“I want to exercise—but injuries plague me.” - Phoebe Wu, 23, Assistant Editor
Even though she’s a spring chicken, Phoebe is thwarted by ankle aches and pains that come from a lifetime of athletics (soccer and field hockey). “I’ve always done cardio, but lately the problem is that it hurts when I walk. If I do nothing, it will go away for a while, but as soon as I do something like running, it comes back immediately.” Also in the mix: a chronically painful left wrist. To combine injury with insult, Phoebe doesn’t feel like she has any real options: “Here’s the embarrassing thing. I don’t know how to ride a bike. I’m terrible at swimming. And I can’t afford a gym membership.”
Phoebe’s first step would be to consult a sports medicine physician and not try to figure it out on her own. “When pain is part of the problem, the first step is to find out if your body is able enough to exercise,” says Murphy. “A lot of people have a pain or injury that prevents them from exercising, but in a lot of cases, that pain can be rectified—ironically with exercise. We just need to give her ankle a boost, start slow and get her back to what she likes to do.”

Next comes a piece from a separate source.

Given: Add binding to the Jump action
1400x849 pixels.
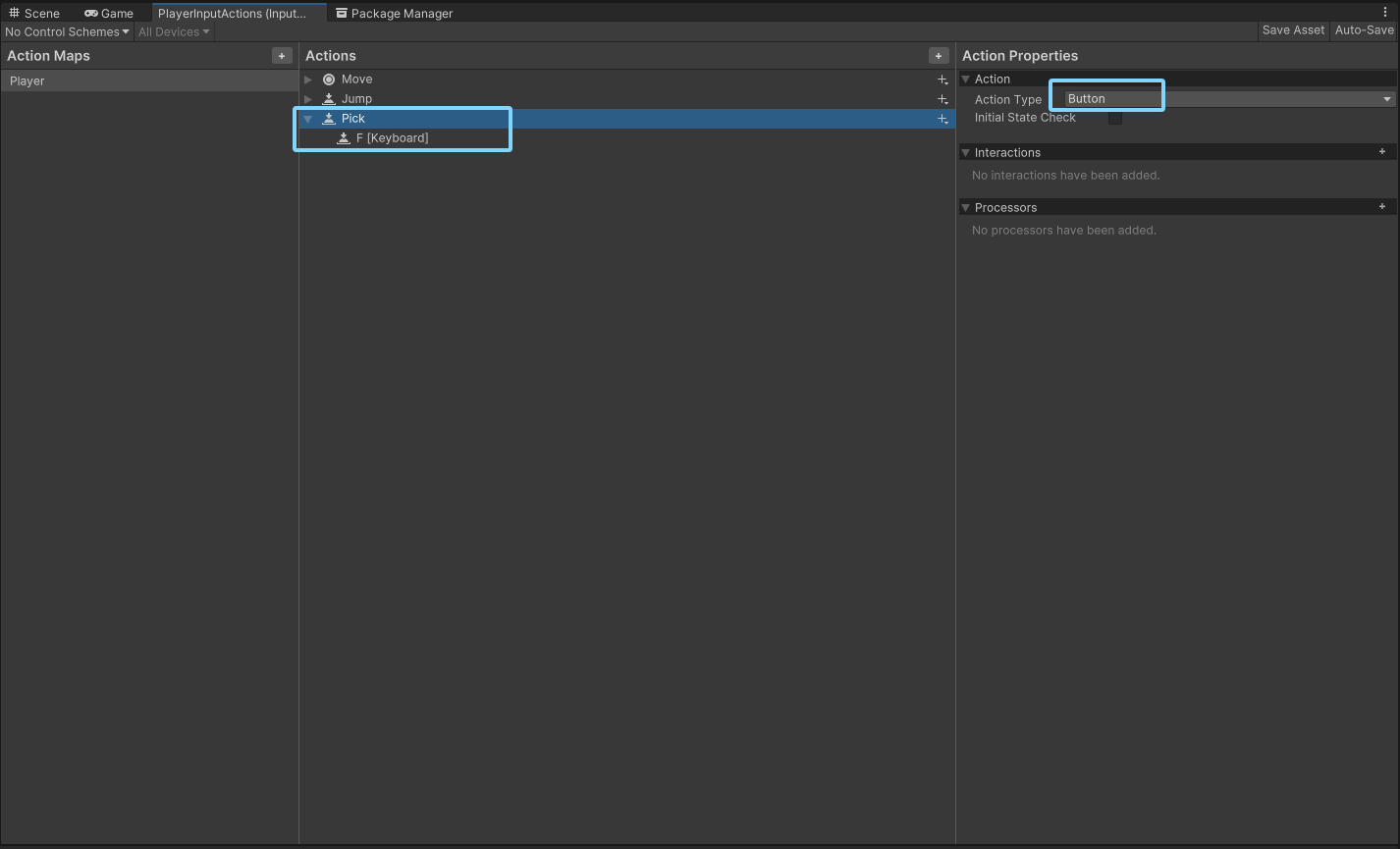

- Fortify what’s above your feet. To strengthen your ankles, sit down, extend your leg out in front of you and imagine your big toe is a pen. Next, begin rotating your foot, pivoting from your ankle, and start writing the alphabet in the air with your big toe—writing cursive is a much better workout. Try this move 10 times a day with each foot—once it becomes easier, try hanging a towel over your foot to add resistance.
- Mix up your cardio every few days. Each type of aerobic exercise trains different groups of muscles. If you keep exercising the same way every day, you can cause muscular imbalances that can pull your knees, lower back, and hips out of alignment (and create more unnecessary pain for yourself). Trying a new type of cardio at least every week (or even every time you exercise) will ensure you’ll hit every muscle group evenly, so everything stays in alignment.
- Don’t worry if you’re not a good swimmer. In the water, your body weighs 10% of what it does on land, which helps reduce the stress on your joints as you exercise in the pool. If you can’t swim a stroke, simply tread water for one minute, rest for one minute, then repeat this cycle for 8 to 10 times to start. You’ll get a full-body cardio and strength-training workout—minus the aches and pains.
- Give your body the rest it needs by taking two steps forward and one step back with your goals. Every three weeks, cut either your workout time, the distance you walk/run/cycle, or how often you exercise in half. It’s the best way to stay injury-free so you burn fat and stay healthy for a lifetime.